Foto Fotograma de la película
boy and his dog, una extraña película de culto basada en un breve relato de Harlan Ellison y dirigida en 1975 por L.Q. Jones, narraba la historia de un niño condenado a errar, luego de la destrucción de nuestro planeta, en compañía de su mascota canina por territorios devastados, haciendo frente a depredadores humanos vueltos caníbales. La película circuló mínimamente en México en video formato VHS, y sería difícil encontrarla hoy en el catálogo de un video club o en la programación de un ciclo de cine fantástico. Su marginalidad se debe no a una pretendida falta de calidad, sino a su cínica propuesta narrativa de un perro que logra comunicarse telepáticamente con su amo y lo convence sin gran dificultad de que su novia sirva de alimento para ambos. En toda cinta de catástrofes hecha en Hollywood, la ausencia de un mensaje moral, preferentemente de redención, es hasta el día de hoy una herejía.
Lo anterior viene a cuento porque El último camino (The road), del australiano John Hillcoat, llega a la cartelera sin el soporte publicitario reservado a las descomunales cintas de catástrofes dirigidas por Roland Emmerich o sucedáneos, con paisajes apocalípticos saturados de efectos especiales y Nueva York como una nueva Sodoma devastada digitalmente. Tiene además la reputación de ser una película escéptica e intimista: el drama de dos seres (un padre y un hijo) que a la dura supervivencia diaria deben añadir el duelo por la mujer (madre y esposa –Charlize Theron) que eligió como única salida a la debacle el suicidio. Una película sin cinismo, pero también sin grandes ilusiones. Nada de esto suena muy comercial ni augura nada bueno en taquilla, a pesar del reparto que incluye, además de Mortensen, al veterano Robert Duvall y a Guy Pearce, y que está basada en una novela, premio Pulitzer 2007, del formidable escritor estadunidense Cormac Mc Carthy (Sin lugar para los débiles –llevada a la pantalla por los hermanos Coen–, Blood meridian y también Suttree, relatos de atmósferas faulknerianas y aliento épico digno de Herman Melville).

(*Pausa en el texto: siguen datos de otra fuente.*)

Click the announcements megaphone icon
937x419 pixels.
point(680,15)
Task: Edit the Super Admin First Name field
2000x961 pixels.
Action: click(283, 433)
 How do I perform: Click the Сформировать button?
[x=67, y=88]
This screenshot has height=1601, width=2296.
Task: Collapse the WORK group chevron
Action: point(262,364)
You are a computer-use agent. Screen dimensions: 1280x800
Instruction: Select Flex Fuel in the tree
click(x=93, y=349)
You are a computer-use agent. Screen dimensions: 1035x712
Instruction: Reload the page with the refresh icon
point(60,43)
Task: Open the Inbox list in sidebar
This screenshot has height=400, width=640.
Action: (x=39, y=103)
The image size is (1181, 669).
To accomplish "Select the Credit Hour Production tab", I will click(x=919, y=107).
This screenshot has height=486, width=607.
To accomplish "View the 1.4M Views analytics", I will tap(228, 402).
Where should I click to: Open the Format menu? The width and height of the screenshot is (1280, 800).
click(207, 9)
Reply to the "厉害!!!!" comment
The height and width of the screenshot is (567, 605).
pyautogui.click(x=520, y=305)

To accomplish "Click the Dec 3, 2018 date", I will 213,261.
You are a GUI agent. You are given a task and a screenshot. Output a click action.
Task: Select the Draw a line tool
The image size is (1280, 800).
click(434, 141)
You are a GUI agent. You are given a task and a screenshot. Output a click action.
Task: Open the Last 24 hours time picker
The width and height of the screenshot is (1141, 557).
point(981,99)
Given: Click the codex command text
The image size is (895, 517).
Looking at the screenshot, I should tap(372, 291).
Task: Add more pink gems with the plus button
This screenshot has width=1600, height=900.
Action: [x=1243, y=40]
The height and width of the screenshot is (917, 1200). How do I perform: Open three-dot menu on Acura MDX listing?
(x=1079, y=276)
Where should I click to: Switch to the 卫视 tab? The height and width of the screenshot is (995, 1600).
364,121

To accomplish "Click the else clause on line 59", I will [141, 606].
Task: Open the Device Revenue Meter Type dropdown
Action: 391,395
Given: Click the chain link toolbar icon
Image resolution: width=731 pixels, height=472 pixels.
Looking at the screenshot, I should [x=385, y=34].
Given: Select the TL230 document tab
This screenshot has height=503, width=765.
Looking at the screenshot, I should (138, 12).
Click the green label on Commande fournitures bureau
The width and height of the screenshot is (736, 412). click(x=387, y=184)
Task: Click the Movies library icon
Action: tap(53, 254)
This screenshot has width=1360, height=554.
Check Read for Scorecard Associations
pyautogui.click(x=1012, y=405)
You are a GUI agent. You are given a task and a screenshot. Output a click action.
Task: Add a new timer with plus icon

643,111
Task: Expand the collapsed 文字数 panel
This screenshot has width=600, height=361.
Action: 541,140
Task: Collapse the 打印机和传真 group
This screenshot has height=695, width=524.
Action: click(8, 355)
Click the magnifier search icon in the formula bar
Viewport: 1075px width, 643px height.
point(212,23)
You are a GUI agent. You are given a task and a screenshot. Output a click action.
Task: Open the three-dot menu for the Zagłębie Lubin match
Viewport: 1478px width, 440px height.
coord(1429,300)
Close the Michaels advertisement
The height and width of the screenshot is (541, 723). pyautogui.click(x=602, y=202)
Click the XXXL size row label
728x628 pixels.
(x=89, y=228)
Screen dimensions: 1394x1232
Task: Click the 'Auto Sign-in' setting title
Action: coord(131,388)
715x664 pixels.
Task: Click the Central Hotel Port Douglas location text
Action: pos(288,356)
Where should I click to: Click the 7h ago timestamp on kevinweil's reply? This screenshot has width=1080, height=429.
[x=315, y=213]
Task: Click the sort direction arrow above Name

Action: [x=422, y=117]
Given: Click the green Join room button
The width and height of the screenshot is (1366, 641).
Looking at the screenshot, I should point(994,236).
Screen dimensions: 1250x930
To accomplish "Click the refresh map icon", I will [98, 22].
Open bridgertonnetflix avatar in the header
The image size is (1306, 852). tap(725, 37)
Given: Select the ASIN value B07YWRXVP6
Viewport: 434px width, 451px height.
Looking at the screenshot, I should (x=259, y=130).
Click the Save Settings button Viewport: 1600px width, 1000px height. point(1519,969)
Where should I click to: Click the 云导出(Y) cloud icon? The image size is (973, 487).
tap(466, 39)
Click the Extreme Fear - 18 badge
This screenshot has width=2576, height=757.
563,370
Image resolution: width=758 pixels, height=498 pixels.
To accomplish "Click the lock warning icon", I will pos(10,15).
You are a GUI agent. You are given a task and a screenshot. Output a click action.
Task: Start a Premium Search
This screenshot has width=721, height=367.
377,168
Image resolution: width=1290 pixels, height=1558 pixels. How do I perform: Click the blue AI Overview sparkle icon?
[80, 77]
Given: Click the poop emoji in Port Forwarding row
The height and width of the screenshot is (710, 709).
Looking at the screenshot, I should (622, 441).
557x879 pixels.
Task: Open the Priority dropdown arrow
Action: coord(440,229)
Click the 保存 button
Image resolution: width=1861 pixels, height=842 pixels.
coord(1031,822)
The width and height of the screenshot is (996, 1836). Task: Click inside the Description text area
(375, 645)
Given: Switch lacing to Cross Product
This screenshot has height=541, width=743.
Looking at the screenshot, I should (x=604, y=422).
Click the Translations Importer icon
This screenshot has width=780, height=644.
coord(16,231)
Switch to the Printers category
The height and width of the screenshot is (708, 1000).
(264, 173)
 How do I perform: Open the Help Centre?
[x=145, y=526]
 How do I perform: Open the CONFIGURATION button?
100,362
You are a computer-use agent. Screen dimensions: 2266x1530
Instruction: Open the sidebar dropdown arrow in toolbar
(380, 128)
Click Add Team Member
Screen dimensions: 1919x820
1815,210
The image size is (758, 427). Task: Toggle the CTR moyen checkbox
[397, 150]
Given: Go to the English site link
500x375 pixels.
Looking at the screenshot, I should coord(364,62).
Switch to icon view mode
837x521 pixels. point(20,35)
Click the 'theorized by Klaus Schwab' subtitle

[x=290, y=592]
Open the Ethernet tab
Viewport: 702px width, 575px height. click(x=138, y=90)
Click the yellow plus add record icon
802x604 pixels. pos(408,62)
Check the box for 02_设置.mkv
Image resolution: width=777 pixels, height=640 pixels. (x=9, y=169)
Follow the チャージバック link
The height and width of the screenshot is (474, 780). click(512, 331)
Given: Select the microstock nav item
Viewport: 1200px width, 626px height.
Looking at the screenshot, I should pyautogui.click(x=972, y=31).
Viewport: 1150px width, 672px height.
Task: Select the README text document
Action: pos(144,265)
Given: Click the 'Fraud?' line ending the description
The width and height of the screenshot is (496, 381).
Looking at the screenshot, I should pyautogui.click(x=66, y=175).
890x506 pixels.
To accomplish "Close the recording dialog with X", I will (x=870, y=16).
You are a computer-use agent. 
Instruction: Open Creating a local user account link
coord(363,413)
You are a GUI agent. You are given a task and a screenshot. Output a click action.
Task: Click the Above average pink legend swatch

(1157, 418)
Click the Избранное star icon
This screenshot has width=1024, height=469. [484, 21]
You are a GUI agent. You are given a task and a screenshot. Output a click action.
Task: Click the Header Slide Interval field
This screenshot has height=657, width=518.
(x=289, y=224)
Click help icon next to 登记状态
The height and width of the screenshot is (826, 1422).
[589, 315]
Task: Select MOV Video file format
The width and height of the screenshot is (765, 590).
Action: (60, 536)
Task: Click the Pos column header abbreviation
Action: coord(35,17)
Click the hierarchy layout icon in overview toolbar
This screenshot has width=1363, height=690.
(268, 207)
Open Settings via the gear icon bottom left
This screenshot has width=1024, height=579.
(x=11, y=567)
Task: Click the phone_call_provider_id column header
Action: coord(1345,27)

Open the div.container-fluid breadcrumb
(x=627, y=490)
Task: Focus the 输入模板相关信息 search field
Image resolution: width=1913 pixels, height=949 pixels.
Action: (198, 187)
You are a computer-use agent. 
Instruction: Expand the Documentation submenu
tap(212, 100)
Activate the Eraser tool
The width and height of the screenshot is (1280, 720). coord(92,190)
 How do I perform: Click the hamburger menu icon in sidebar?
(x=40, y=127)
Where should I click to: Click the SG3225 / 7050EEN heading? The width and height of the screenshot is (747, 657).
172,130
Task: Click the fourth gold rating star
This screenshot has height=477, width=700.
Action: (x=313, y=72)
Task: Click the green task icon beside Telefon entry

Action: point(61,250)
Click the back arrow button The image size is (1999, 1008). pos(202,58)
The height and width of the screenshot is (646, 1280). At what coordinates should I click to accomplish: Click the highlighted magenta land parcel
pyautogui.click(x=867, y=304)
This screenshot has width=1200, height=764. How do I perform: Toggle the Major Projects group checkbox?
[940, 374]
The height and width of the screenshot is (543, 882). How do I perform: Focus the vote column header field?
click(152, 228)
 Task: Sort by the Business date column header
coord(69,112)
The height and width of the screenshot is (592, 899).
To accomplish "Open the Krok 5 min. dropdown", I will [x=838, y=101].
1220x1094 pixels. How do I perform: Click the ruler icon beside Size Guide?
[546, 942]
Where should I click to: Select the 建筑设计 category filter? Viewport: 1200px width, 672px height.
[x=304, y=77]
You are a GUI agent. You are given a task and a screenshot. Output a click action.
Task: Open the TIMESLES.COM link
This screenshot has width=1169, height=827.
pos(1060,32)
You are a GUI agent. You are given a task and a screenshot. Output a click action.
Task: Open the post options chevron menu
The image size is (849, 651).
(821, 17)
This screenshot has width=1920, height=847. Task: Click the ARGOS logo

En la cinta de Hillcoat, la adaptación puntillosamente realizada por Joe Penhall, muestra a los personajes despertando en un mundo sin alimentos ni petróleo suficiente, privado de animales, con una flora en extinción acelerada y con las violentas réplicas de un terremoto. No se refieren las causas del colapso del planeta, pero cada espectador puede imaginar a su antojo una catástrofe ambiental capaz de desplazar ventajosamente a la vieja amenaza nuclear. El último camino describe el largo peregrinar de un Hombre (Viggo Mortensen) y su Hijo (Kodi Smit-McPhee), de 10 años, del norte al sur estadunidense en busca del mar y de un clima más benigno. En la desolación de territorios industriales vueltos hacinamiento de chatarra, el mar semeja una última frontera, un hipotético azul capaz de albergar vida. Hay un juego continuo de contrastes espacio-temporales que la fotografía del camarógrafo vasco Javier Aguirresarobe captura con destreza: desde los flash-backs luminosos que aportan información sobre la vida familiar de ese Hombre antes de la catástrofe, hasta la atmósfera mortecina del presente, pasando por las gradaciones más sutiles de color y de textura en el desplazamiento de padre e hijo hacia la tierra meridional prometida. No hay, por supuesto, la penetrante perspectiva metafísica en paisaje post apocalíptico de una cinta como la del soviético Alexander Sokurov (Los días del eclipse, 1988), y sí un realismo descarnado que no hace economía de detalles gore ni de osamentas vueltas espectáculo familiar (No hay nada aquí que no hayas visto antes
, dice el hombre al Hijo ante el cadáver de un niño carbonizado sobre una cama), y que difícilmente logra liberarse de las convenciones narrativas hollywoodenses, aun cuando sea notable su esfuerzo por encontrar un lenguaje propio. El último camino es un relato sostenido por actuaciones de primer orden (Mortensen, con la solvencia acostumbrada; el niño Smit-Mc Phee, toda una revelación), muy eficaz en su manejo de emociones en ese largo ritual de duelo anticipado que ofician las dos últimas generaciones del planeta, y que ofrece más pasto a la reflexión que a los estímulos del entretenimiento masivo. Una estupenda cinta sobre la pérdida sentimental y también, a su manera, una crónica desengañada de cataclismos largamente anunciados.